===== Source information =====
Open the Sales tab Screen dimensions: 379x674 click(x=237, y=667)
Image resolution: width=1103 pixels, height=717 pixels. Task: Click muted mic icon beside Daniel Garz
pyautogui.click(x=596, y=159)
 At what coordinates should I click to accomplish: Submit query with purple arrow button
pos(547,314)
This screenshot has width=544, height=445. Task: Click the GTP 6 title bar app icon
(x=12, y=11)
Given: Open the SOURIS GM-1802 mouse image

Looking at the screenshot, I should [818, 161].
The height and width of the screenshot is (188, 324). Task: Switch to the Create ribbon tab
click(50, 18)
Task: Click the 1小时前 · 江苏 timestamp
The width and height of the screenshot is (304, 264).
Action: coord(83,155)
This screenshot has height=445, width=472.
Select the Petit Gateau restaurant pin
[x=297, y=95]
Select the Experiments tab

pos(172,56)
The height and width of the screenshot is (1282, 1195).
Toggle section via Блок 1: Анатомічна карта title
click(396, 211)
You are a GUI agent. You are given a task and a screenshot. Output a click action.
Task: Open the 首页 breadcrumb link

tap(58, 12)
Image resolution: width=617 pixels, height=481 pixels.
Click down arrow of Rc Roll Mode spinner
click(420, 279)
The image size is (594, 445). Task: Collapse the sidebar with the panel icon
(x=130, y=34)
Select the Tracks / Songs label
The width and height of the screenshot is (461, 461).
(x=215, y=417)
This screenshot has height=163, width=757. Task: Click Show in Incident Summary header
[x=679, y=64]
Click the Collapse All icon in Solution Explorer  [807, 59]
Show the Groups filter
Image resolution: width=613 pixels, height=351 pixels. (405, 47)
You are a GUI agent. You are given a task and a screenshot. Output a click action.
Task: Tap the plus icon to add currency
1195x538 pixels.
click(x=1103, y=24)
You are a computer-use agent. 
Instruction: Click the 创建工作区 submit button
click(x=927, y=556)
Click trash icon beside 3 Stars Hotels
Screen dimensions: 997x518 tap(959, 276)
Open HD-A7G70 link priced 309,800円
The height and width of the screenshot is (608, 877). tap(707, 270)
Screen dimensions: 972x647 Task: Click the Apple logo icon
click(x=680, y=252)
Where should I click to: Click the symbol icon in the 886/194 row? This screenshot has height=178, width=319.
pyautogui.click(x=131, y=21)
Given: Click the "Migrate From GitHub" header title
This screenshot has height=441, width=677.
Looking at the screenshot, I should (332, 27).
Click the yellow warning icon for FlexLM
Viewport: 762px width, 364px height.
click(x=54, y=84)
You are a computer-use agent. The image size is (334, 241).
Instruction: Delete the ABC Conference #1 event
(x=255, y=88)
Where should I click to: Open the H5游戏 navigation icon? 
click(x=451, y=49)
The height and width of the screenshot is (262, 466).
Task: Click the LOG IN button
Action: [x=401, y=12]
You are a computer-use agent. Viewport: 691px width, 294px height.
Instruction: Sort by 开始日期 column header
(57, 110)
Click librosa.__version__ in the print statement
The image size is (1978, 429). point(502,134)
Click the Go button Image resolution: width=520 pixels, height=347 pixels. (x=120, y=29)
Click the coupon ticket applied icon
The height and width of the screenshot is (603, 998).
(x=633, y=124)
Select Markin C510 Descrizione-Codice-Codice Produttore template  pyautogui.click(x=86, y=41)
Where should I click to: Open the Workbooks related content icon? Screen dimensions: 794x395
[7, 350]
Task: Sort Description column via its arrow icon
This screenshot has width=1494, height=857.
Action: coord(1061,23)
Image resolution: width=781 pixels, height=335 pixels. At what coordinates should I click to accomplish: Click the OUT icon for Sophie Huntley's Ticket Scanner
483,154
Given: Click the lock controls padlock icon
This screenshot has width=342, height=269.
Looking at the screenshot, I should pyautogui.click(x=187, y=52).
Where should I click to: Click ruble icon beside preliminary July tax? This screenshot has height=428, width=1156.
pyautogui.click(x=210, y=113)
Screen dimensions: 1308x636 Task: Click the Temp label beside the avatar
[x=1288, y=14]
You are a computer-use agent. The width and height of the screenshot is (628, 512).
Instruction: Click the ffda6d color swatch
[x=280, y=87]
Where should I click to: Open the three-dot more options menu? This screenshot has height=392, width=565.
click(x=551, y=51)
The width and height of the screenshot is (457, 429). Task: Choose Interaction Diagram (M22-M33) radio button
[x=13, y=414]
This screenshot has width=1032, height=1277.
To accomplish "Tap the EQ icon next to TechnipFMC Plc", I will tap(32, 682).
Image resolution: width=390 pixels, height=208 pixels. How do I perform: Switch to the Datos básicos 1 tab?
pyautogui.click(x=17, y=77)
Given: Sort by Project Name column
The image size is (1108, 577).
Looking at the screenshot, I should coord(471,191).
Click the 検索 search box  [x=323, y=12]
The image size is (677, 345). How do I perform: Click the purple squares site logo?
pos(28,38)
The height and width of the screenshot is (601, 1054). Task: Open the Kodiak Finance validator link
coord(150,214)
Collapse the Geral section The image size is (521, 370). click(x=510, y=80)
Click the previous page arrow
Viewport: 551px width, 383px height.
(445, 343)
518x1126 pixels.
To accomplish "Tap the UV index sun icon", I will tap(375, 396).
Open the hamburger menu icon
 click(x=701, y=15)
=====
Select every line of the records holding the string "will".

To accomplish "Tap the EQ icon next to TechnipFMC Plc", I will tap(32, 682).
To accomplish "Tap the UV index sun icon", I will tap(375, 396).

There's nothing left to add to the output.